The bull case is that it’s growing fast, with high margins, high recurring revenues, low customer churn, hence should explode into profitability in the not-too-distant future.

The bear case is that it’s historically loss-making, and could end up as another Cloudcall (LON:CALL) (I hold) where costs go up as fast as revenues, with breakeven permanently on the horizon but never reached.

Key points I noted down when reading today’s interim results -

Revenues – still small at £3.19m for the 6 months, but rising rapidly +56% organic growth is very impressive in a tough year with covid lockdowns

Recurring revenues are 86% of the total, giving excellent visibility

TACV is the company’s preferred measure, which I think is basically the annualised run rate of revenues currently £8.28m (up 59% vs a year ago)

Gross margin is high, at 73% and rising, because new contracts are cloud-based, hence higher margin that previous non-cloud contracts

Low customer churn of lt;5% – a vital metric for recurring revenue businesses, and this is very good

Loss-making still, at £(2.25)m – little changed from £(2.32)m H1 LY. I’m a bit disappointed that all the top line growth ended up swallowed by increased costs – I need to ask management to explain this.

Net cash looks OK at £2.11m, which has risen in the last 2 months, to £2.69m at 28 Feb 2021 – pleasing, as it means another placing could hopefully be avoided. Although with the market cap now up to £50m, a small top-up fundraise wouldn’t concern me, as the dilution would be under 10%

On track to achieve FY 06/2021 forecasts

Diary date - InvestorMeetCompany presentation is 10am on Thu 11 March.

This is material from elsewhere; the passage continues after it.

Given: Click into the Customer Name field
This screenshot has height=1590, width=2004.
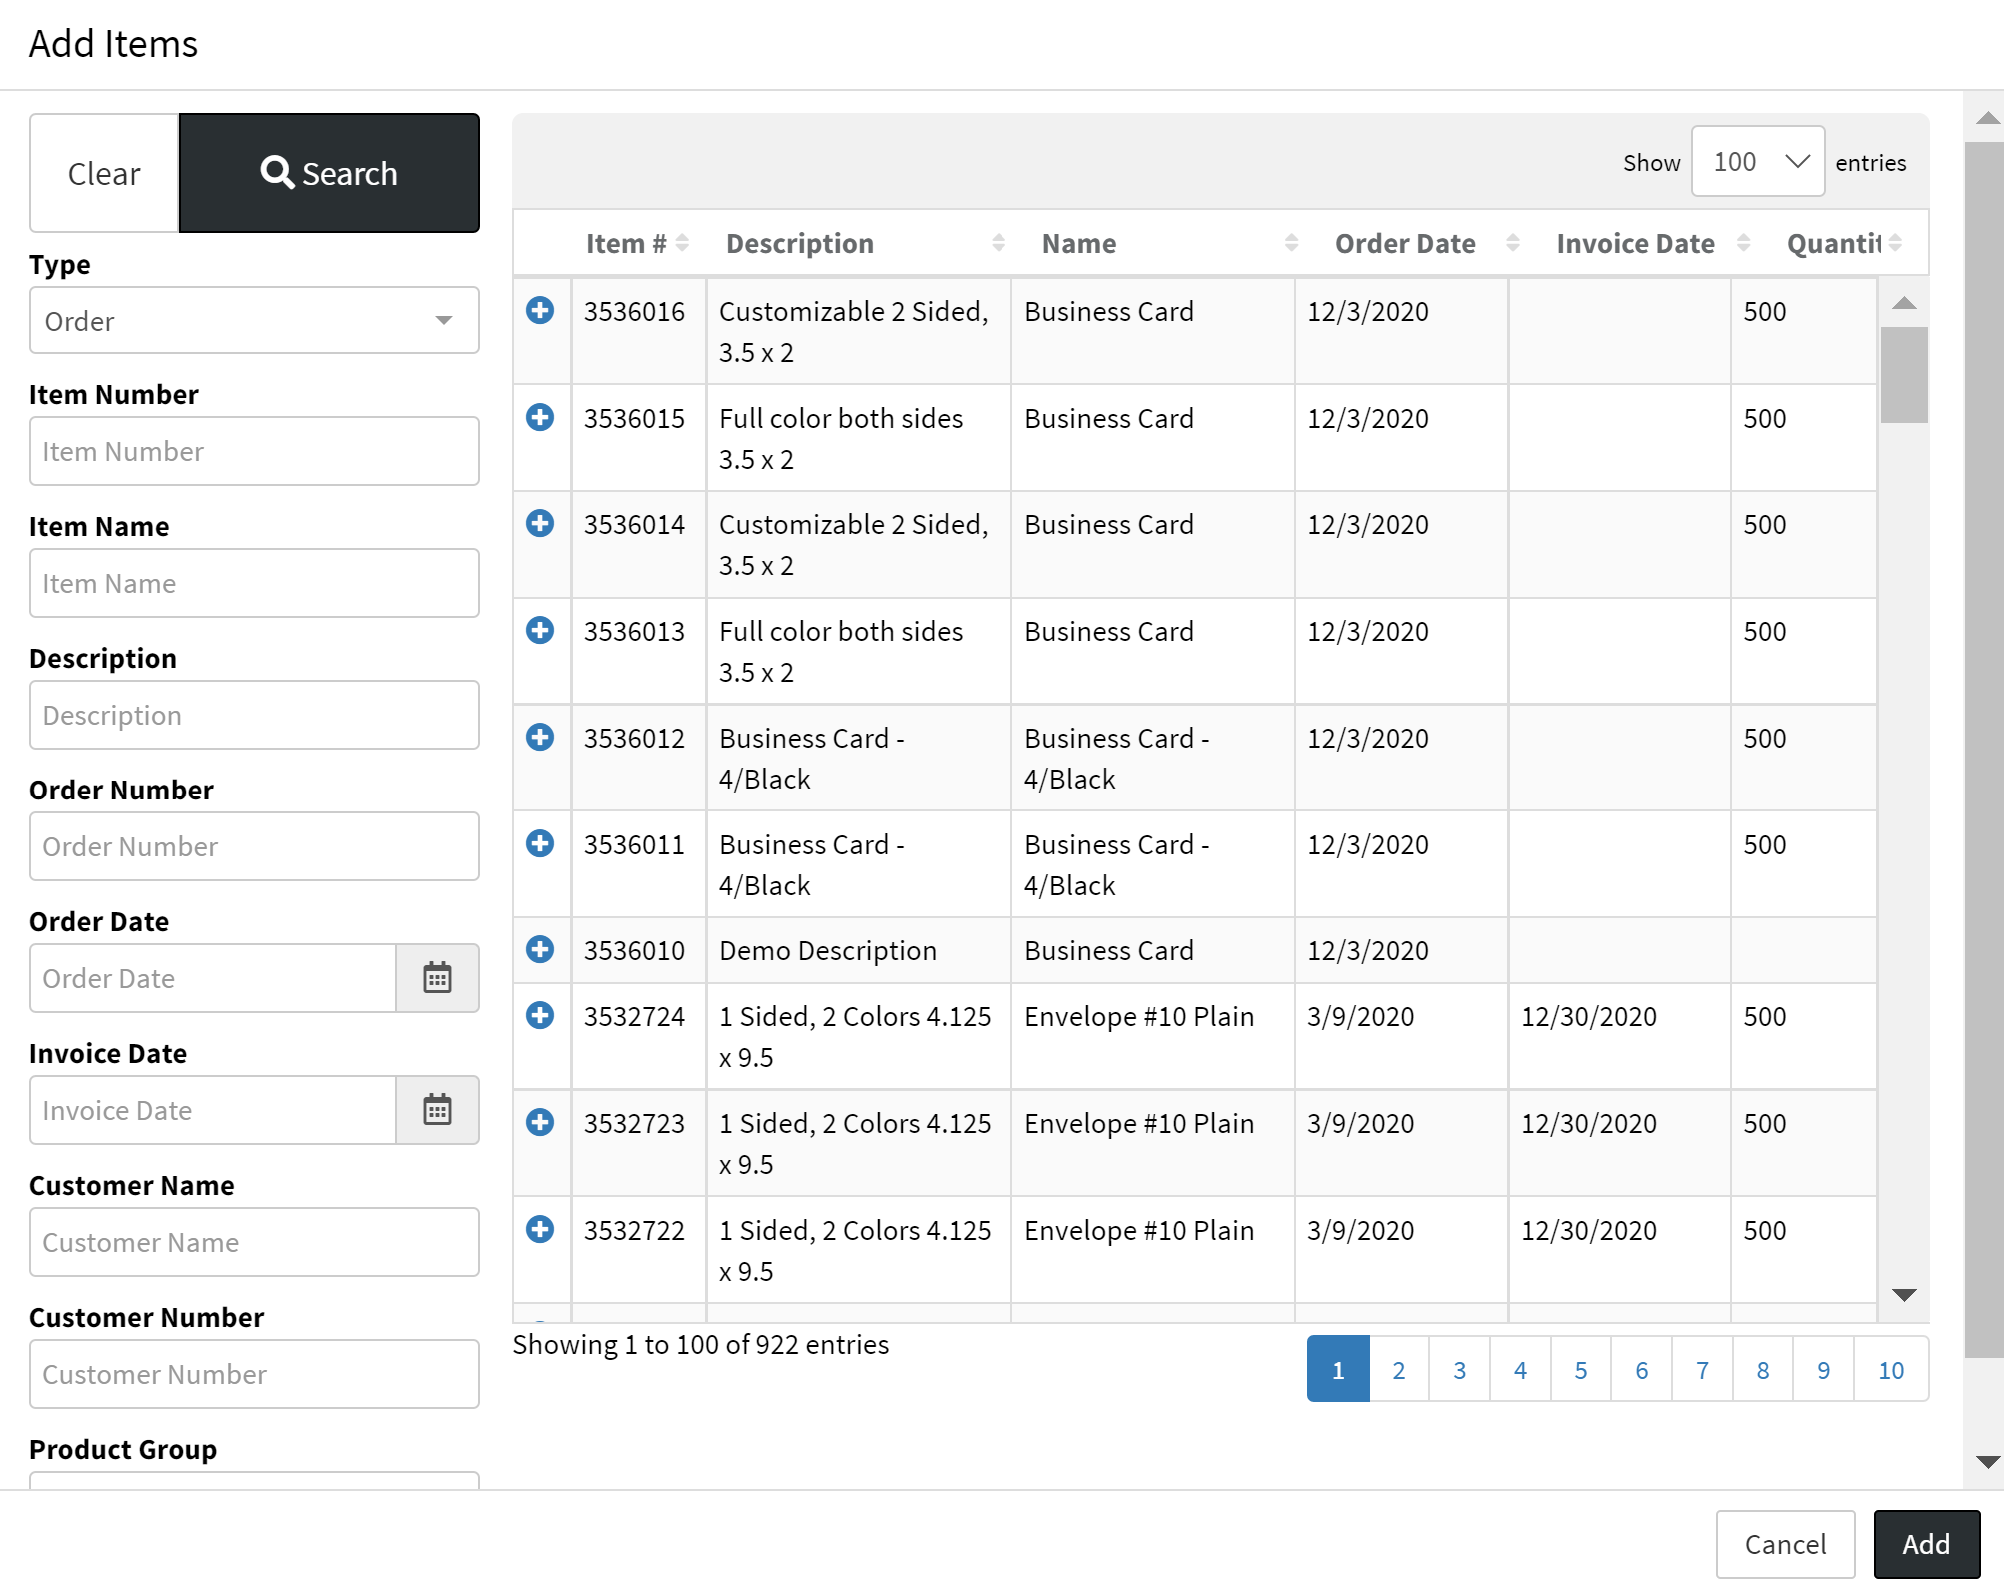Looking at the screenshot, I should tap(254, 1242).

Balance sheet – is OK, but not strong. The company has a favourable working capital setup, receiving cash up-front from customers, which means it can operate fine with a lean balance sheet.

£560k of receivables within fixed assets is unusual, I’d like to know what this is.

NAV: only £349k. Deduct the £2,296k intangible assets, and NTAV is negative at £(1,947)k – I can live with that, but it’s not ideal.

Development spend of £394k was capitalised in the half year, which is fine, but it needs to be taken into account if you use EBITDA for valuation purposes.

Query - either I’ve not had enough coffee yet, or there’s a typo below. Shouldn’t this read “weakening”, not “strengthening”?

Included in the administrative expenses is a charge for exchange movements of £0.37 million which has been caused by the strengthening of the US dollar from $1.2540 as at 30 June 2020 to $1.3497 as at 31 December 2020 (2019: £0.16 million) and a depreciation/amortisation charge of £0.35 million (2019: £0.25 million)

My opinion - so far so good, I’m very pleased with the share price here, as more investors are clearly buying into the growth, and the operational gearing which should drive it through to profitability.

As mentioned above, I would query why costs are rising such that all the increased gross profit has been absorbed? I recall in a previous presentation, management said their costs are mainly staff, and they now have the full team they need to continue growing, although I can’t remember what timescale that referred to?

To be achieving such strong growth, in a difficult time when many companies have been cancelling or deferring capex, is very impressive indeed.

I don’t know how to value this share, and it’s one where I don’t have any specific price target. I’m just going to run with it, and see what happens over the next few years. A market cap of £50m doesn’t strike me as excessive for a fast-growing business with a cloud-based product that is clearly very much in demand.

Note the consistently poor StockRank, a reminder that the Stockopedia computers do not like small, loss-making companies! It’s a useful reminder that we have to be very careful with this type of share.